Records contained in a dataset
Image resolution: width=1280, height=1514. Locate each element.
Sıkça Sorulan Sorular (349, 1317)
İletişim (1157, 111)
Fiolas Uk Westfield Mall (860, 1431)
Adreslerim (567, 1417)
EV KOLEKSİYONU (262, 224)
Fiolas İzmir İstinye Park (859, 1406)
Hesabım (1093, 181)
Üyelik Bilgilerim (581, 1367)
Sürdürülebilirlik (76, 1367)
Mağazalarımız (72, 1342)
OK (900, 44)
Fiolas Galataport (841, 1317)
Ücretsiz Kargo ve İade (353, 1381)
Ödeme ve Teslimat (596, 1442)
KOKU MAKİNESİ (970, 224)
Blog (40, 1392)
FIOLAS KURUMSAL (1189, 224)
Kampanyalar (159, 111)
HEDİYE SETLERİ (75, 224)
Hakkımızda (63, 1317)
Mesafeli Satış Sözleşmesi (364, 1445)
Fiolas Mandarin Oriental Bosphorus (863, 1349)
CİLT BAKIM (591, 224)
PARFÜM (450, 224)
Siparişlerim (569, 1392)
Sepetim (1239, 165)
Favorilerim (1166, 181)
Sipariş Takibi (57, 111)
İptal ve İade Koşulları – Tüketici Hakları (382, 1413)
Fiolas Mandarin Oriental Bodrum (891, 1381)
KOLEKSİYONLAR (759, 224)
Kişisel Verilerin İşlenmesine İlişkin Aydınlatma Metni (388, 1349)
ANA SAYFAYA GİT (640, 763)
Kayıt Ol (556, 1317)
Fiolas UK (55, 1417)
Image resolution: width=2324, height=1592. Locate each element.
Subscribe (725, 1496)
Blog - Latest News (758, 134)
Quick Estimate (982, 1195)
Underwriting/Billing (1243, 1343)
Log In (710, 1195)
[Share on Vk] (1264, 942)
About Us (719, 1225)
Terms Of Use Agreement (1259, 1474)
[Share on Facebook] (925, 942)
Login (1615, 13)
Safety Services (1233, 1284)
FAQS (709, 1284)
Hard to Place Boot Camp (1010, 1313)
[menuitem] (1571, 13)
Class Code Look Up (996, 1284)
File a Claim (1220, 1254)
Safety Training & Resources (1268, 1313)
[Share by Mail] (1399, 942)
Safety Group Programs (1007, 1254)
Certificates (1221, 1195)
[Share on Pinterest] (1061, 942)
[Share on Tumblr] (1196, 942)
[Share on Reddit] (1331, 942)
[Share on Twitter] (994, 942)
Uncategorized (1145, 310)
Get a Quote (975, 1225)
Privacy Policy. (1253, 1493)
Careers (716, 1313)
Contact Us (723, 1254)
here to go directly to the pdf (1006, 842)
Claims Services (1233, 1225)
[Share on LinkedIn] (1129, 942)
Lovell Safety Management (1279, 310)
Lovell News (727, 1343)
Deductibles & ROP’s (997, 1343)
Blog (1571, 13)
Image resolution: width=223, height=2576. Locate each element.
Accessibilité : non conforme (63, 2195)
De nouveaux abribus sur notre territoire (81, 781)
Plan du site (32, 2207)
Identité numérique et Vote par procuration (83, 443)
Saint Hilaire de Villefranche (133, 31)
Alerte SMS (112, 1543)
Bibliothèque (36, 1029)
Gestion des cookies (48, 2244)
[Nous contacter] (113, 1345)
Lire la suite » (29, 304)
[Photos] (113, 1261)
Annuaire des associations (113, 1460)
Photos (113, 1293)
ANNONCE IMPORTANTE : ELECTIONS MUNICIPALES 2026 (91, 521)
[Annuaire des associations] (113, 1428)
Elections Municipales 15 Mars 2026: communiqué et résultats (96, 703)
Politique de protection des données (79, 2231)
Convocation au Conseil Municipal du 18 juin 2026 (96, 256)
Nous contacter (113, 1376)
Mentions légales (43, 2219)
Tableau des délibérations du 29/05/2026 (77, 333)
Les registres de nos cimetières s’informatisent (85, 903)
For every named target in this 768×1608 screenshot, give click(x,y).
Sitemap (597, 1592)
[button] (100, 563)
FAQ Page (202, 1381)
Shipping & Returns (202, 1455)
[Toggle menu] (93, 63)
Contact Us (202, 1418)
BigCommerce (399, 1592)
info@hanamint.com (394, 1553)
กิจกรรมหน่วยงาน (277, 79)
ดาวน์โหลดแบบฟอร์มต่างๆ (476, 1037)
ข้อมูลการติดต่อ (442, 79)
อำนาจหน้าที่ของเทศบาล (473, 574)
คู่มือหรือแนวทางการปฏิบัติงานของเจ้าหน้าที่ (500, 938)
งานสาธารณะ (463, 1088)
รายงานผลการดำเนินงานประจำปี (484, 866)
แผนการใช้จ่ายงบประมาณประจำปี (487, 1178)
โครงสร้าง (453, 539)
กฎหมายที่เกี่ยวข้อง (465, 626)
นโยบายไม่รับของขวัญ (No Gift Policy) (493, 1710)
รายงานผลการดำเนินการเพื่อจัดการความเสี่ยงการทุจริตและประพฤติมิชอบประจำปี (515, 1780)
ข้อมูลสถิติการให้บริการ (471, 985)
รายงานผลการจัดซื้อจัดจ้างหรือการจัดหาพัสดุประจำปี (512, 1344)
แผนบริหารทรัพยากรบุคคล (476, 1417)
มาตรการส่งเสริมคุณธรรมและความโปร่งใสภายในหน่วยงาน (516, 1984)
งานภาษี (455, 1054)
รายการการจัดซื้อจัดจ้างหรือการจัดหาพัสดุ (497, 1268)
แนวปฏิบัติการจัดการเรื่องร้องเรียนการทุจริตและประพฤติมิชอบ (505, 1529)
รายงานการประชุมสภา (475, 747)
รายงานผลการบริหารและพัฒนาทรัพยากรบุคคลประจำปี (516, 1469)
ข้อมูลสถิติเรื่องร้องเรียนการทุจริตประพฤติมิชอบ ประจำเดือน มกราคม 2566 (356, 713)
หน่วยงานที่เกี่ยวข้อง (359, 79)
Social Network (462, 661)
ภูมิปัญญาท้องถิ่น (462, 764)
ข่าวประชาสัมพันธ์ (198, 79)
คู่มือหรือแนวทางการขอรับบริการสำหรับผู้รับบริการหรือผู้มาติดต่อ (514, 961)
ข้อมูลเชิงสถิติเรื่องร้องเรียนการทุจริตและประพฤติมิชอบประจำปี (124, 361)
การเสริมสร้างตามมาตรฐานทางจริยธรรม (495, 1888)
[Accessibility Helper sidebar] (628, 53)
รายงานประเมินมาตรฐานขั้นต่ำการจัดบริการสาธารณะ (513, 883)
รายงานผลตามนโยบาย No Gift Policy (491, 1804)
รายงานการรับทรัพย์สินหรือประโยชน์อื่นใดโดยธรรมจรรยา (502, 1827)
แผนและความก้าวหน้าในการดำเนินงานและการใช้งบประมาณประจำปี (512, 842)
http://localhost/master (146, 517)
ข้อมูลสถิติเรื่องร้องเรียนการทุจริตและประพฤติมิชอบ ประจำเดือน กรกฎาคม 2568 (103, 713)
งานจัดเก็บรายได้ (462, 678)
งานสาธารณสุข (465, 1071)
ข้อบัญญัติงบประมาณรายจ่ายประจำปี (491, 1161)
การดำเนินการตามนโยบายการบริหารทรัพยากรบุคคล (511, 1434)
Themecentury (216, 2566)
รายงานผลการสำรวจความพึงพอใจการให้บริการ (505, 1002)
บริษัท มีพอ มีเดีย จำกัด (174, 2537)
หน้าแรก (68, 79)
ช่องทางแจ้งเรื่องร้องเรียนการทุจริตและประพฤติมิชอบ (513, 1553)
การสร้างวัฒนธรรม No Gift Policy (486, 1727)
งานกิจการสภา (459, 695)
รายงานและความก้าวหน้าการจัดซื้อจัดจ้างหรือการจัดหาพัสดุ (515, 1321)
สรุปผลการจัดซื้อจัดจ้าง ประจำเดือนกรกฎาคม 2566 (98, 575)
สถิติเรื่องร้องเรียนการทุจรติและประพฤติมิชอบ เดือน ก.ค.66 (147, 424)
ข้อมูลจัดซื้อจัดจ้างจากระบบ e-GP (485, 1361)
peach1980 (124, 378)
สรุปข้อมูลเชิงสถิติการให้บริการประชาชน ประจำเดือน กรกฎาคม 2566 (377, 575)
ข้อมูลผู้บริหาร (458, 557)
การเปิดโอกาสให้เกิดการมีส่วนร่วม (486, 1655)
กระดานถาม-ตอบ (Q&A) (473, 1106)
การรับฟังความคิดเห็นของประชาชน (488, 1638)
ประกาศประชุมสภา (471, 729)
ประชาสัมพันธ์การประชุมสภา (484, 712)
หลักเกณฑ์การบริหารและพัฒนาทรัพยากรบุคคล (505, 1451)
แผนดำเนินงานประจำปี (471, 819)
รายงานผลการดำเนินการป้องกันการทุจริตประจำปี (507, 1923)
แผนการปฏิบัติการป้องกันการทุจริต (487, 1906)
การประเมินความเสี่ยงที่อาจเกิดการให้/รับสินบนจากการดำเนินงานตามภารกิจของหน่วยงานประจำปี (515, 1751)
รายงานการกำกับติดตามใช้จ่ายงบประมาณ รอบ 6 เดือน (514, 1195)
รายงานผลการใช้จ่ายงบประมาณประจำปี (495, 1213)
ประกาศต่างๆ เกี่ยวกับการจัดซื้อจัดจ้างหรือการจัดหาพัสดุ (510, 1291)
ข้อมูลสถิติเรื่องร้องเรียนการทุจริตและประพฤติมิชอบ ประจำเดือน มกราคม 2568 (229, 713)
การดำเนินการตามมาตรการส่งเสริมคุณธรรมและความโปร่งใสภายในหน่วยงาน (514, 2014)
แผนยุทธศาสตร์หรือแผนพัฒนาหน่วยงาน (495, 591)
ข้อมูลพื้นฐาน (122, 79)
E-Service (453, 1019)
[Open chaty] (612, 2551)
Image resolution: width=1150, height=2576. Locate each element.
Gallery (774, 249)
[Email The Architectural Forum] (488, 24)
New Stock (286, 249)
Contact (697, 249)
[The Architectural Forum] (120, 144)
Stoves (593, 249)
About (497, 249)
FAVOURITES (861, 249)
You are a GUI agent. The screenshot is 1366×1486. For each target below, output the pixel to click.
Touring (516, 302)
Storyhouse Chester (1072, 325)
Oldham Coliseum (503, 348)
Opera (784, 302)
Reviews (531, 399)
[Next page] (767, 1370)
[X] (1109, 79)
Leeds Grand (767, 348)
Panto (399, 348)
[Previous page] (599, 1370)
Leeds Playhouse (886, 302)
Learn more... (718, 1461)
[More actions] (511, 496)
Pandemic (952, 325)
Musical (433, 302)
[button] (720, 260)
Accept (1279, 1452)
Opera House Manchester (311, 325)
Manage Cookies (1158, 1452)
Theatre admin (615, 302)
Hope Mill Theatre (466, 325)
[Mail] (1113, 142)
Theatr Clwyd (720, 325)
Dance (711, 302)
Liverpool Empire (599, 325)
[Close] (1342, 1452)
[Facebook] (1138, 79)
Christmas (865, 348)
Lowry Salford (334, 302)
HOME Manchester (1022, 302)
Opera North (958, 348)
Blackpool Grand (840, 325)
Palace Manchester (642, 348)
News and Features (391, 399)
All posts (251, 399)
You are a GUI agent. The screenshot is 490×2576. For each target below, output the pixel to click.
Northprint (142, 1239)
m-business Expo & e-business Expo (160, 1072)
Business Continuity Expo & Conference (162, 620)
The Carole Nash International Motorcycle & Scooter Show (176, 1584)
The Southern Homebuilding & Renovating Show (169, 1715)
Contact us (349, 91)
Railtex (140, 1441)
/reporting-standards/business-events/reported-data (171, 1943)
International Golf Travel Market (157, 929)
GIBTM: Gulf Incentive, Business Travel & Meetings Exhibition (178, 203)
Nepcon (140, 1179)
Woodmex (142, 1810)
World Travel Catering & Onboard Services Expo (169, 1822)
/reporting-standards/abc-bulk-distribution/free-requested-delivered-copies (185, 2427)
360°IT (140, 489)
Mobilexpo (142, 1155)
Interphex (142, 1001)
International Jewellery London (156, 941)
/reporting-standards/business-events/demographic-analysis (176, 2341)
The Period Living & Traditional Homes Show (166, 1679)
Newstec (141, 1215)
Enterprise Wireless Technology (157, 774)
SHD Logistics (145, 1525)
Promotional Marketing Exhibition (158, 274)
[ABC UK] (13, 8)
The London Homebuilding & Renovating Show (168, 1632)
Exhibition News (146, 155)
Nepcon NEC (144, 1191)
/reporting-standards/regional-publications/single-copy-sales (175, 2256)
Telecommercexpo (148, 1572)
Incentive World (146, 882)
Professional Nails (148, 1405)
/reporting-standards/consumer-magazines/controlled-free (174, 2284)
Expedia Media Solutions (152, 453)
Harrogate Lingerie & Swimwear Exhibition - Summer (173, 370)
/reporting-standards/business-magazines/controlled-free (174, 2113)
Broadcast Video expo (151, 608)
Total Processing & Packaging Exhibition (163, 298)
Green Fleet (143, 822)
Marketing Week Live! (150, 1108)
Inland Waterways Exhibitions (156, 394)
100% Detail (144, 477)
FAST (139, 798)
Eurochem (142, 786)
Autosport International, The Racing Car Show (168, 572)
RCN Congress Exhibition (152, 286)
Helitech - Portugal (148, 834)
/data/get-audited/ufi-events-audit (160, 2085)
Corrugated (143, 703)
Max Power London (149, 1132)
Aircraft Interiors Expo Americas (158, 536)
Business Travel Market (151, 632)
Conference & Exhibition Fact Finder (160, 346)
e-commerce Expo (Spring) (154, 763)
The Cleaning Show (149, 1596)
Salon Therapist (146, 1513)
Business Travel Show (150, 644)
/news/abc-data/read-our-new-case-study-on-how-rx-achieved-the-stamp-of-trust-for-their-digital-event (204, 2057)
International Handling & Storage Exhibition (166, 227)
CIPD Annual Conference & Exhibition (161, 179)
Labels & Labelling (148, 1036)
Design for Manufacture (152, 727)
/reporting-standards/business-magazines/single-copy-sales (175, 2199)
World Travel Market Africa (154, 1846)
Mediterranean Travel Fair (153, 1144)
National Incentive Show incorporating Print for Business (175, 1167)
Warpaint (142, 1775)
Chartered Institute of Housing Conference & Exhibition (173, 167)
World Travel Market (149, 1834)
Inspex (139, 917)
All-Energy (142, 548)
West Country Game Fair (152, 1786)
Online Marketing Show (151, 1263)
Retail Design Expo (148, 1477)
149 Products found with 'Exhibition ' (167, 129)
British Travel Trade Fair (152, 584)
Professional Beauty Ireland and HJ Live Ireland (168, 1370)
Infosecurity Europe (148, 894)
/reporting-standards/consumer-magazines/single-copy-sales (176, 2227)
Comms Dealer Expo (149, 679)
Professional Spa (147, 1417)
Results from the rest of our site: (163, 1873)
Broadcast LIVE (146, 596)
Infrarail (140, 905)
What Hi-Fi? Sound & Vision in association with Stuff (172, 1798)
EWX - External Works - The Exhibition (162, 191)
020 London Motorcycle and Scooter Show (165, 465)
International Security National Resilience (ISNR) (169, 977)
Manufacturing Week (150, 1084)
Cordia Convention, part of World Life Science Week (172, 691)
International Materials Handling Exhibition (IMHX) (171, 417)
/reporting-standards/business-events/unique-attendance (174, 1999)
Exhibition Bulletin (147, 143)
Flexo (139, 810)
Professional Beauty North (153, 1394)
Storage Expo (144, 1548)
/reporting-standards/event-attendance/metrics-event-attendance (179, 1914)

> [Problem details]:
Starting from the line that contains "Cordia Convention, part", give again every line to the last line of the data, exactly. Include nothing else.

> [Result of this task]:
Cordia Convention, part of World Life Science Week (172, 691)
International Materials Handling Exhibition (IMHX) (171, 417)
/reporting-standards/business-events/unique-attendance (174, 1999)
Exhibition Bulletin (147, 143)
Flexo (139, 810)
Professional Beauty North (153, 1394)
Storage Expo (144, 1548)
/reporting-standards/event-attendance/metrics-event-attendance (179, 1914)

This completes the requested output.